(Beginning of Entries provided)

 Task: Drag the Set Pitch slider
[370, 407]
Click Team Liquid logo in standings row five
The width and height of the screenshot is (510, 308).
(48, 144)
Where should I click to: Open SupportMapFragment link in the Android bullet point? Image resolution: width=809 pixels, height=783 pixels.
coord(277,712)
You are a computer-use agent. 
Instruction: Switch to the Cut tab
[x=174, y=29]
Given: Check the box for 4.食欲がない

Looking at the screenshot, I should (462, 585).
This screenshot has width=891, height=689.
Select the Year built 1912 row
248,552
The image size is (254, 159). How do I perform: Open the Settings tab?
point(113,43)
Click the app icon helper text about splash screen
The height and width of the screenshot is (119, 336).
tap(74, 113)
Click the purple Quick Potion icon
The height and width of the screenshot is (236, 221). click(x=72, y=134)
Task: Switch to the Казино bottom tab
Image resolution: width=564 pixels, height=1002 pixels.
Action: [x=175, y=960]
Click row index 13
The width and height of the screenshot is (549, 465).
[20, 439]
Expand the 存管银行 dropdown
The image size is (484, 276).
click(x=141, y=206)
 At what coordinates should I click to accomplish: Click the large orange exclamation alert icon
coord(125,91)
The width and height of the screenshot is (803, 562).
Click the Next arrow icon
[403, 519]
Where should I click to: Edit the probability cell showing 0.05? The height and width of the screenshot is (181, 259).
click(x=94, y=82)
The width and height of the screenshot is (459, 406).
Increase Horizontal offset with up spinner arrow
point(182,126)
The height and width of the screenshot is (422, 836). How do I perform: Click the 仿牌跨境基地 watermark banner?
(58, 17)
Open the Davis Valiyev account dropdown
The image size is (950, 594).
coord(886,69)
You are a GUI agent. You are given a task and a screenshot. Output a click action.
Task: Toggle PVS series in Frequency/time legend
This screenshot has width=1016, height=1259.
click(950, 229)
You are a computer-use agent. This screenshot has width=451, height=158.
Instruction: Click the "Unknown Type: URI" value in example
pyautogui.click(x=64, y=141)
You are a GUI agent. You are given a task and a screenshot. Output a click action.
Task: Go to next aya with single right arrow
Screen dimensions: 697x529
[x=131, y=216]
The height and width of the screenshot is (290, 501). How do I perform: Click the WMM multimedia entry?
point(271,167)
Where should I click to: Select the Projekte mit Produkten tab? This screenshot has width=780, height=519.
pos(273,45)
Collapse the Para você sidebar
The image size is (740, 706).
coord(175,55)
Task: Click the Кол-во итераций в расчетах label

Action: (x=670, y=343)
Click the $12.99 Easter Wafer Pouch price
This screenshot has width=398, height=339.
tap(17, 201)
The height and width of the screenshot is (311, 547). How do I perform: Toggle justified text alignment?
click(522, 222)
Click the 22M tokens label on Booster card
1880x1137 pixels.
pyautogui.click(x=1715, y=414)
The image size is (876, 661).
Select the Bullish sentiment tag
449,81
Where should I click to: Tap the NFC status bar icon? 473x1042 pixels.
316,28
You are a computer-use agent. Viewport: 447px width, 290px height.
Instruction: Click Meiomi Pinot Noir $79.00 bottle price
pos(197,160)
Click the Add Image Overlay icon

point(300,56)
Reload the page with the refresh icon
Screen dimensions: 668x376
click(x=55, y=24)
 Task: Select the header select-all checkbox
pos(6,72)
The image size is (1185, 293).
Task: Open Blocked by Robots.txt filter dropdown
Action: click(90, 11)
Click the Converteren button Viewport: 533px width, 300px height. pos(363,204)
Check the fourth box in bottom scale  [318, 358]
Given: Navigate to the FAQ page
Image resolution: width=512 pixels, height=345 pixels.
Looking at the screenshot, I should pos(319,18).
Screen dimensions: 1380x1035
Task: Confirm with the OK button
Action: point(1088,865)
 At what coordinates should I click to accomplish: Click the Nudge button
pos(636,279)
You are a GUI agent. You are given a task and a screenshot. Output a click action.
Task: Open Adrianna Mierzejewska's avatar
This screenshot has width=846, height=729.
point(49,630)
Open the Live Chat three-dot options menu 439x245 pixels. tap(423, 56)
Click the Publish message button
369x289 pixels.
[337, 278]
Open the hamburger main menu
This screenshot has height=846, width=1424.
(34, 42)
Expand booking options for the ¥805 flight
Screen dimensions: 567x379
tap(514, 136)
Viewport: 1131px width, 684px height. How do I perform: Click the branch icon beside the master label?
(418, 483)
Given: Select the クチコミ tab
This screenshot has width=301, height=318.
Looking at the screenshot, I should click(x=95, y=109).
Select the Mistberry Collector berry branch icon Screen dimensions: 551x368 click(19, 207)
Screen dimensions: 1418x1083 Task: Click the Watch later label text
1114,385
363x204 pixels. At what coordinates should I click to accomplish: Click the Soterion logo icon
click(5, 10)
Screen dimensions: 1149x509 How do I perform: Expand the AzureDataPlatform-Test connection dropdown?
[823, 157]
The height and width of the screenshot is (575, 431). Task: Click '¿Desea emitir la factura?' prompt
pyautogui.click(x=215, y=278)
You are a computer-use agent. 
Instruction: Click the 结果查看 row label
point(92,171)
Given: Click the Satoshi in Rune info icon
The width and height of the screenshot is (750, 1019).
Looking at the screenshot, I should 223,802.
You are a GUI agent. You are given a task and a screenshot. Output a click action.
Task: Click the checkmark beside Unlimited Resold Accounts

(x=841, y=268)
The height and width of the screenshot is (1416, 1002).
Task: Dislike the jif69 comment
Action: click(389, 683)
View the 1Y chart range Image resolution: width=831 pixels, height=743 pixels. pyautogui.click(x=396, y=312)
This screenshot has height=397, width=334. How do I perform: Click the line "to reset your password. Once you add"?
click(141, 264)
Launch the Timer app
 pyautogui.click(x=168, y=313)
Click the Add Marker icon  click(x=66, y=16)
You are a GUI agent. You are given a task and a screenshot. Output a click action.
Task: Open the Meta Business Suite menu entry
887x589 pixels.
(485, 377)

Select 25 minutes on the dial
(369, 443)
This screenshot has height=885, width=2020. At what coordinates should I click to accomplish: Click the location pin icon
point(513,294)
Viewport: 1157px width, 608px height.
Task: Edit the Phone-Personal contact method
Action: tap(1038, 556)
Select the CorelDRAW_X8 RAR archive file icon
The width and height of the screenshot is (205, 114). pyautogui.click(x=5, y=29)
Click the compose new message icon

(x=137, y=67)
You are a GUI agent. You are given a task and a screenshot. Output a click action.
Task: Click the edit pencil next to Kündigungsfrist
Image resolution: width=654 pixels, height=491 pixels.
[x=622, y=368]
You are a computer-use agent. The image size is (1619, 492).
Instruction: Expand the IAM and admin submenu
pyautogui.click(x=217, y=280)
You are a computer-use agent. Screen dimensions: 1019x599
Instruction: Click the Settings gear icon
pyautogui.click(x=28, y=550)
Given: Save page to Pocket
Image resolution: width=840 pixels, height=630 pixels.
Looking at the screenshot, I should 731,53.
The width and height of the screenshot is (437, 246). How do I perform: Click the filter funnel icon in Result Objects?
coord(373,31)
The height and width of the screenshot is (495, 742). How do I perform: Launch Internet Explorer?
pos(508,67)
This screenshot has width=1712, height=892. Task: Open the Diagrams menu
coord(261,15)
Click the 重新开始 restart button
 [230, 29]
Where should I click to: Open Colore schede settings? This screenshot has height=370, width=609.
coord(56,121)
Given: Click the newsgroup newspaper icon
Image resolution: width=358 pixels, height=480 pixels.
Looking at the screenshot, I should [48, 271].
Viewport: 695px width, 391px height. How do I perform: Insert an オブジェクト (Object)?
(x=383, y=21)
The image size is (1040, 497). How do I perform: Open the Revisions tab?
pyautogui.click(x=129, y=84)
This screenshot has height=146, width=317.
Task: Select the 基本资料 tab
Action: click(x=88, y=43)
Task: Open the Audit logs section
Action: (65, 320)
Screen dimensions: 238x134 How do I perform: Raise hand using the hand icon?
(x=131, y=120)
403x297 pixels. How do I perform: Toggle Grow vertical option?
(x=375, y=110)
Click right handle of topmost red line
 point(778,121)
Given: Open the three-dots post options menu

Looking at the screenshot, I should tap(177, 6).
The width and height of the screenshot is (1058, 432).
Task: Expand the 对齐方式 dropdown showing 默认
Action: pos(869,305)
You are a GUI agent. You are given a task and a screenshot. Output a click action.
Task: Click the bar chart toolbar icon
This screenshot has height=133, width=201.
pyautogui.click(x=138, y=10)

(End of Entries provided)

■ Try it ■
Where a line of the records above holds the word "bottom", copy that line.

■ Solved problem ■
Task: Switch to the Казино bottom tab
Check the fourth box in bottom scale  [318, 358]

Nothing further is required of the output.